Output every entry exactly, from the first line to the last.

RECORDS FOR THE TASK =
——

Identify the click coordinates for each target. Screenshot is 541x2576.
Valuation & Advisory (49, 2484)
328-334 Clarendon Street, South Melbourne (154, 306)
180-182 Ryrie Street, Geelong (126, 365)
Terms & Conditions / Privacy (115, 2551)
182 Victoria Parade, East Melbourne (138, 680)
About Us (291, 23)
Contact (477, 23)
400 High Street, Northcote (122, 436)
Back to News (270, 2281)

——

WORKED SOLUTION =
Identify the click coordinates for each target. Screenshot is 541x2576.
Valuation & Advisory (49, 2484)
328-334 Clarendon Street, South Melbourne (154, 306)
180-182 Ryrie Street, Geelong (126, 365)
Terms & Conditions / Privacy (115, 2551)
182 Victoria Parade, East Melbourne (138, 680)
About Us (291, 23)
Contact (477, 23)
400 High Street, Northcote (122, 436)
Back to News (270, 2281)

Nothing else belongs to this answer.